The Singapore Parliament has enacted the Financial Services and Markets Bill, which will compel all domestic crypto service providers to seek a license if they have been operating outside. The law mandates that any city-state crypto firms operating in other countries abide by tougher regulations, including getting a license to comply with anti-money laundering and counter-terrorism regulations.
According to Bloomberg, a new bill passed by the Singapore Parliament on Tuesday aims to govern virtual asset providers based in the city-state that operate internationally. At the moment, such businesses are not subject to any regulatory oversight in terms of anti-money laundering or anti-terrorism procedures.

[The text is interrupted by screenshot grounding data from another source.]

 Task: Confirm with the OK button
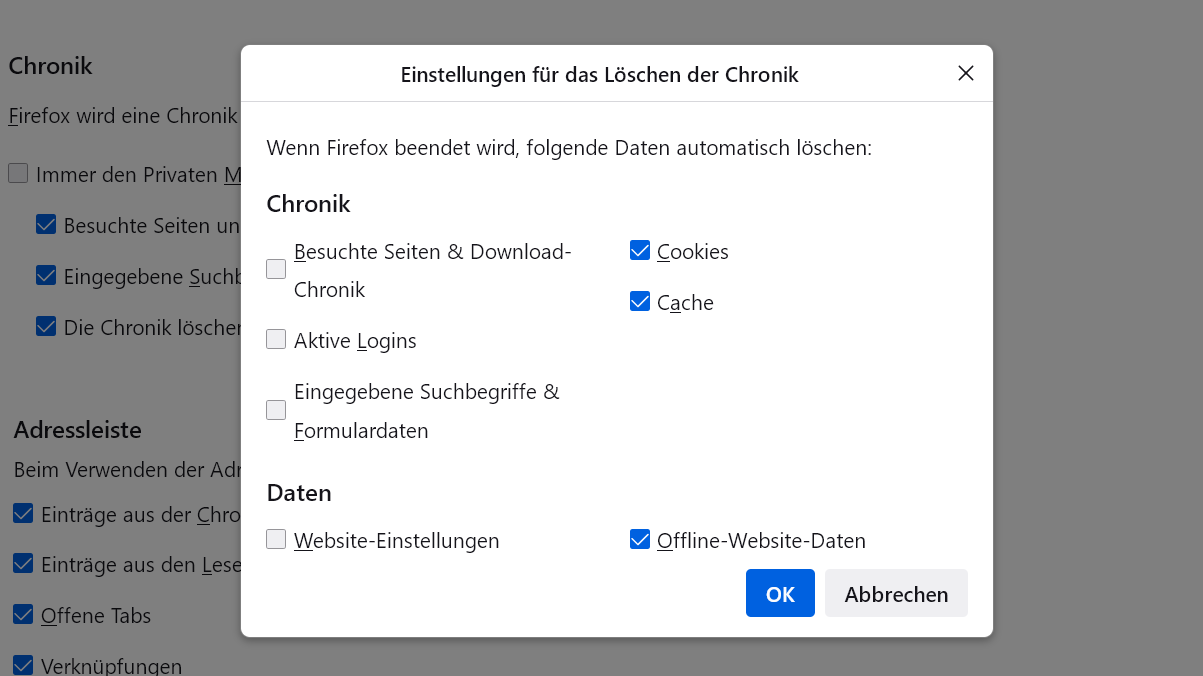click(779, 593)
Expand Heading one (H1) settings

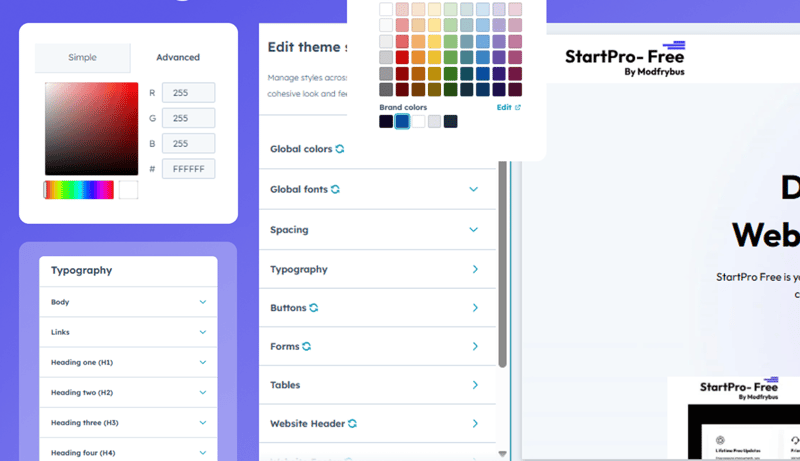coord(202,362)
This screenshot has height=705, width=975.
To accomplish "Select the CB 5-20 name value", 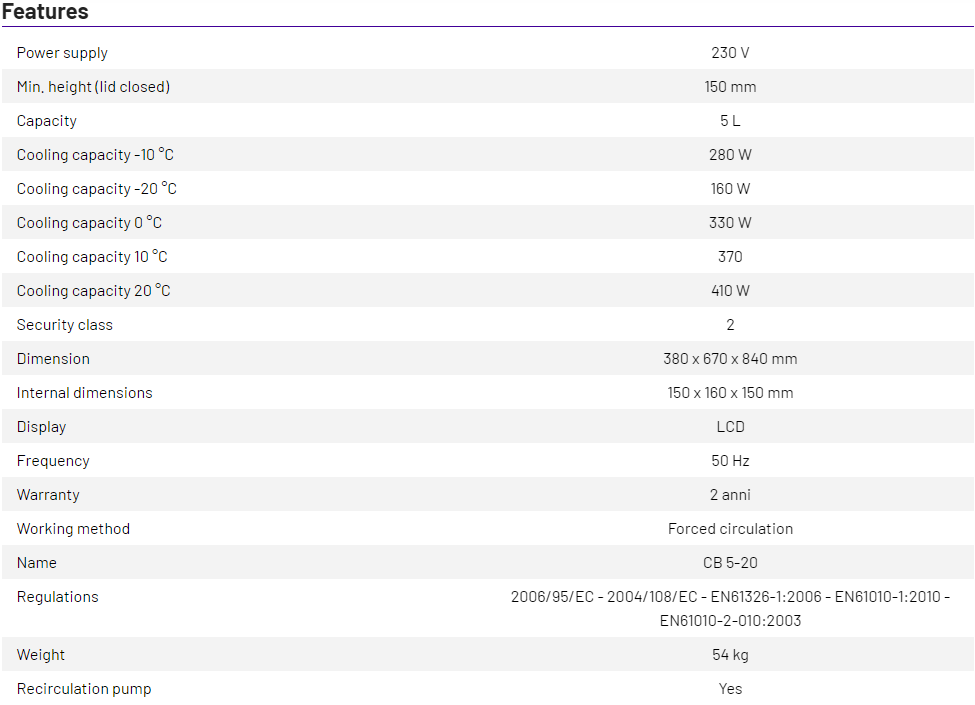I will (x=730, y=563).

Singapore’s new regulation comes as the government tightens its stance on crypto advertising, which includes prohibiting crypto businesses from publically advertising their services.
Singapore has been working on developing a regulatory structure to conduct crypto transactions in an organized manner, and it appears that the country is ready to embrace cryptocurrency and blockchain technology while actively promoting its adoption rather than outright prohibiting it, as China has done.

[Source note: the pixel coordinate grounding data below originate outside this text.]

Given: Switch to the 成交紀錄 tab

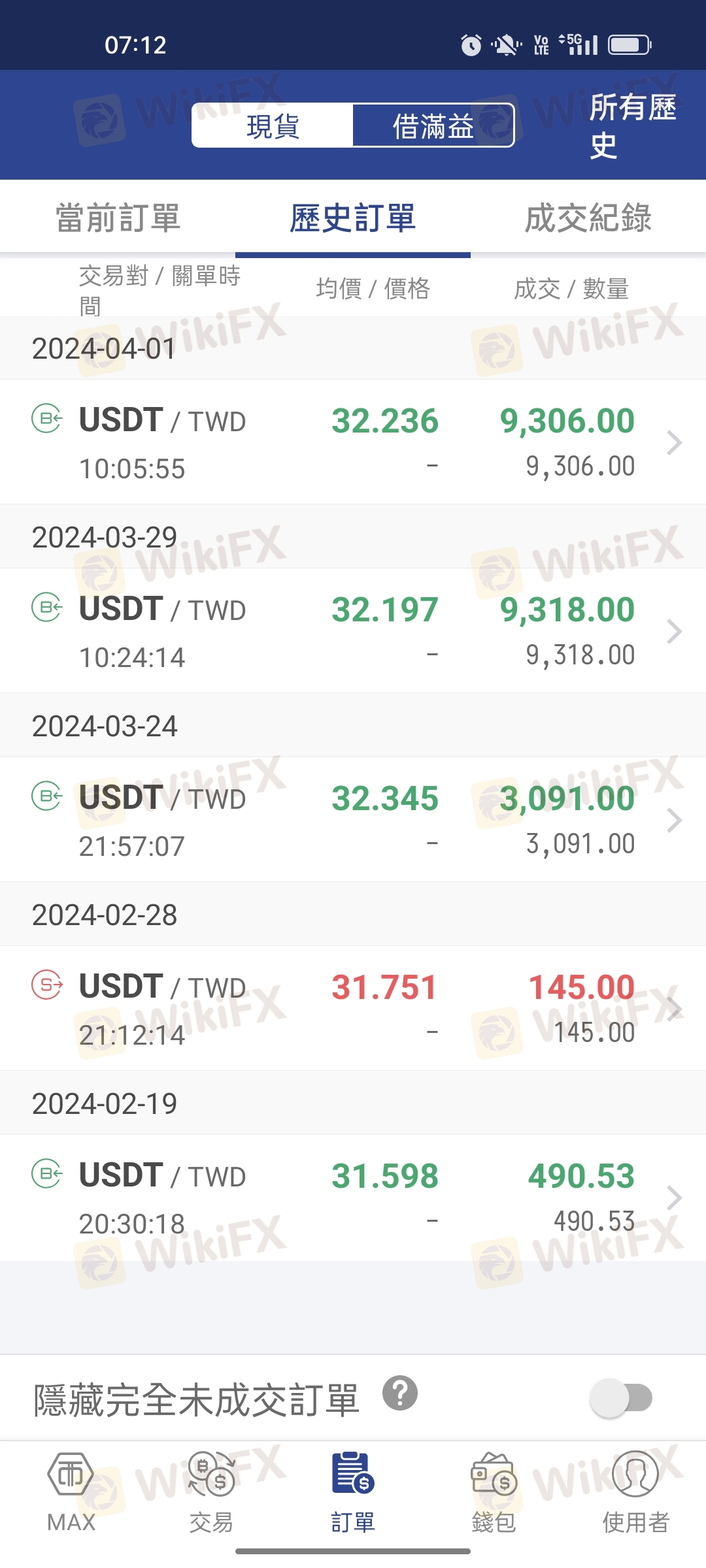Looking at the screenshot, I should click(x=588, y=218).
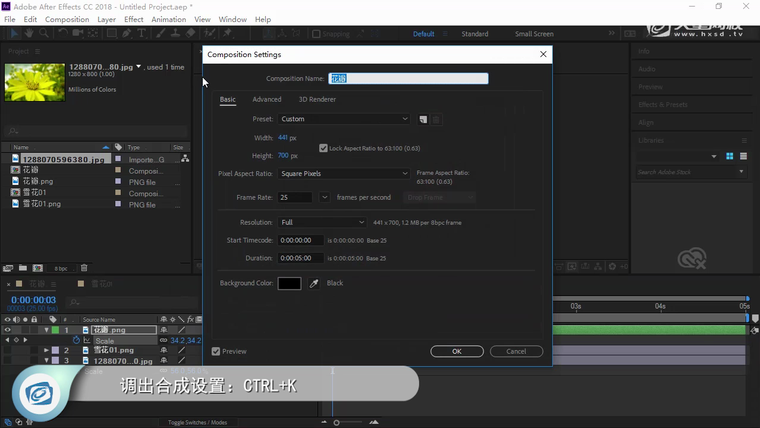Image resolution: width=760 pixels, height=428 pixels.
Task: Switch Libraries panel to grid view
Action: coord(730,156)
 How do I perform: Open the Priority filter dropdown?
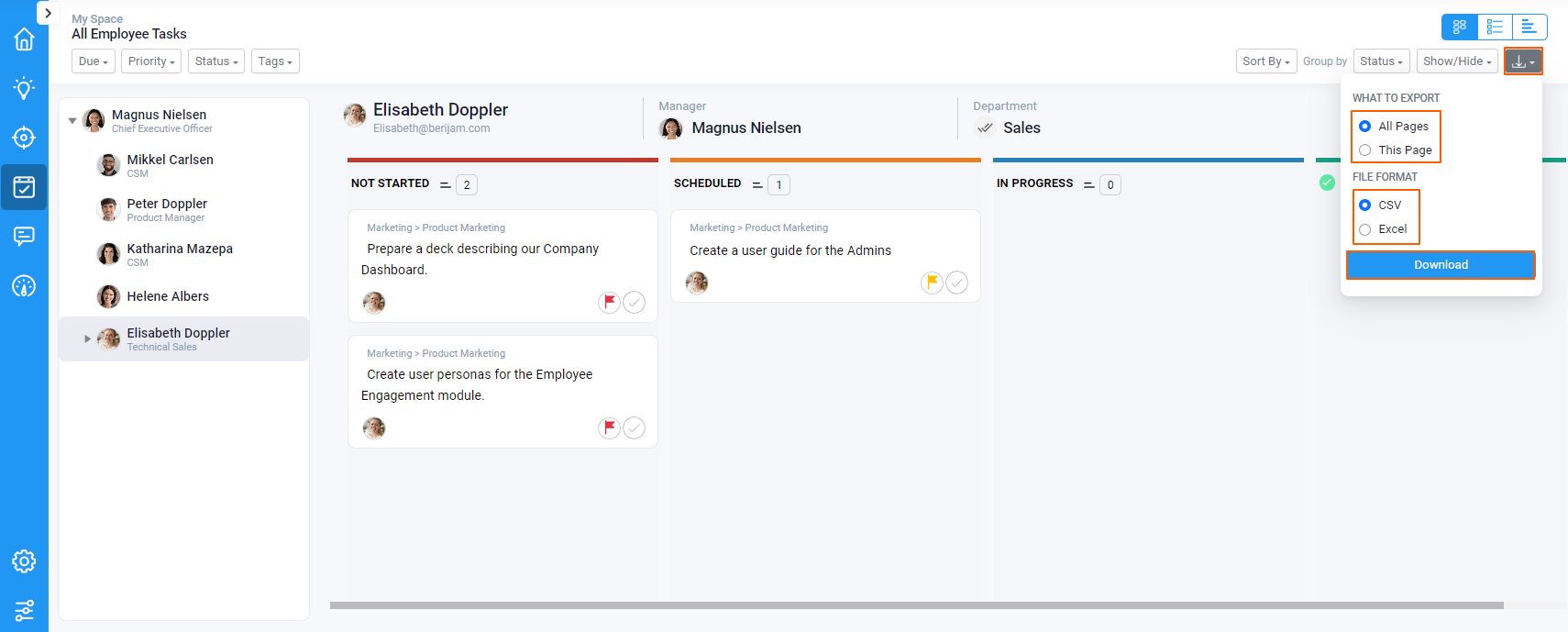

Furthermore, the bill recognizes the Monetary Authority of Singapore’s (MAS) authority and states that the MAS has complete authority to prevent people deemed unfit from undertaking critical jobs, activities, or functions in the financial industry. Individuals that perform payment services and risk management will now be included in this category.
In addition, the Bill sets a maximum penalty of $1 million on financial institutions if their services are impeded or disrupted, or if cyber assaults occur.